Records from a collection
......
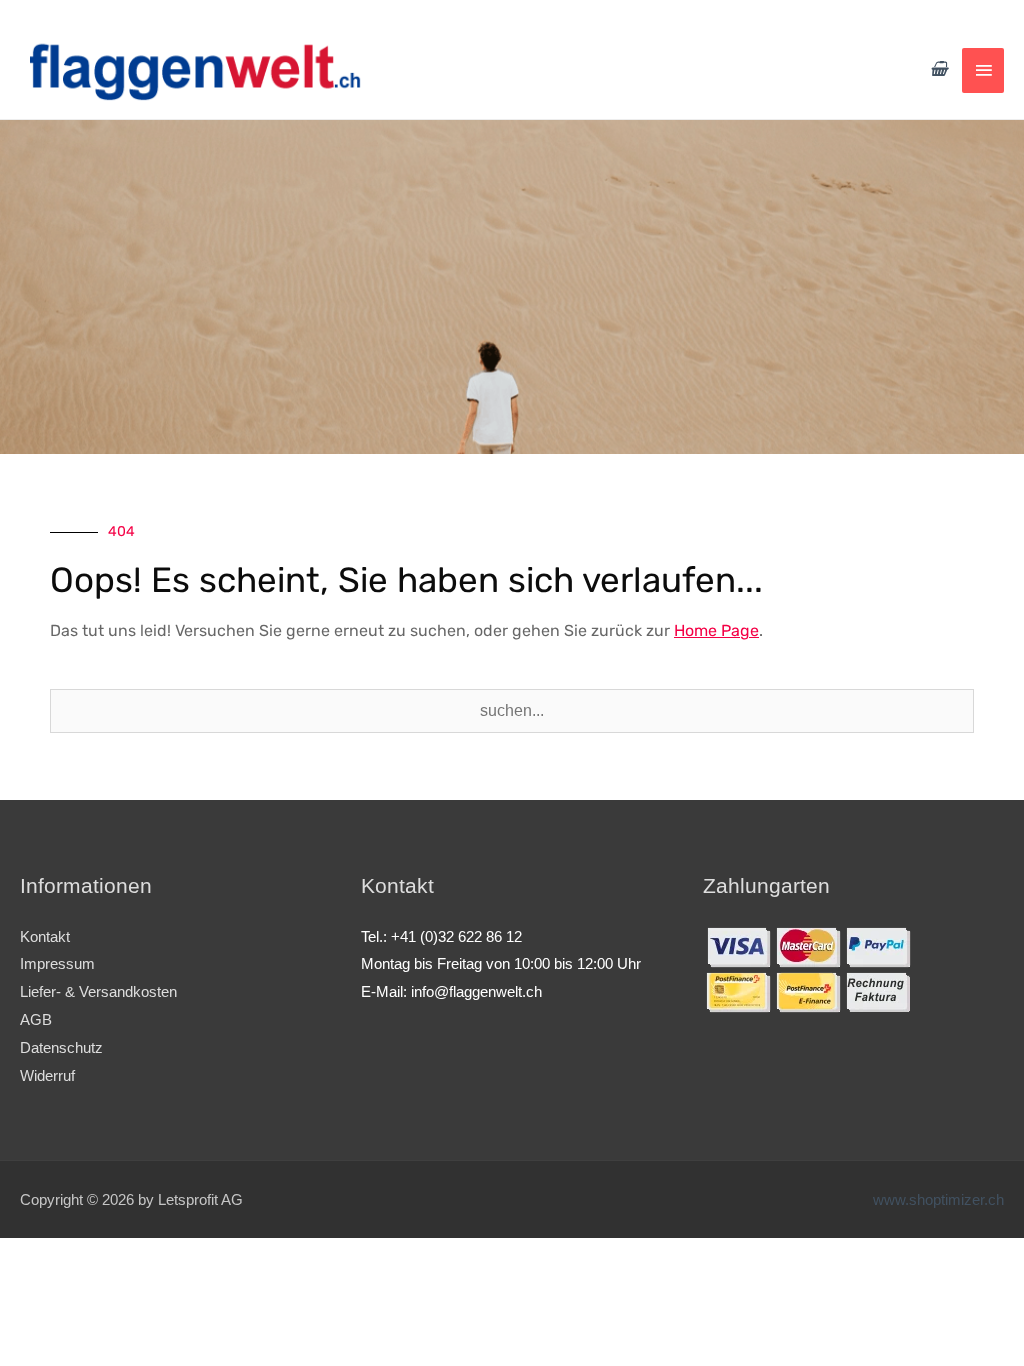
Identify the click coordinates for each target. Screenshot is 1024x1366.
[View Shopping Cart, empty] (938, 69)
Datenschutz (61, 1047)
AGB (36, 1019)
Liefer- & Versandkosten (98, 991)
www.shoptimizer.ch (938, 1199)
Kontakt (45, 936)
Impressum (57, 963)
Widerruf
......
- [Exercise requirements]
What the response needs is every entry, repeated exactly, and none of the pictures.

- [Answer box]
Identify the click coordinates for each target. Screenshot is 1024x1366.
[View Shopping Cart, empty] (938, 69)
Datenschutz (61, 1047)
AGB (36, 1019)
Liefer- & Versandkosten (98, 991)
www.shoptimizer.ch (938, 1199)
Kontakt (45, 936)
Impressum (57, 963)
Widerruf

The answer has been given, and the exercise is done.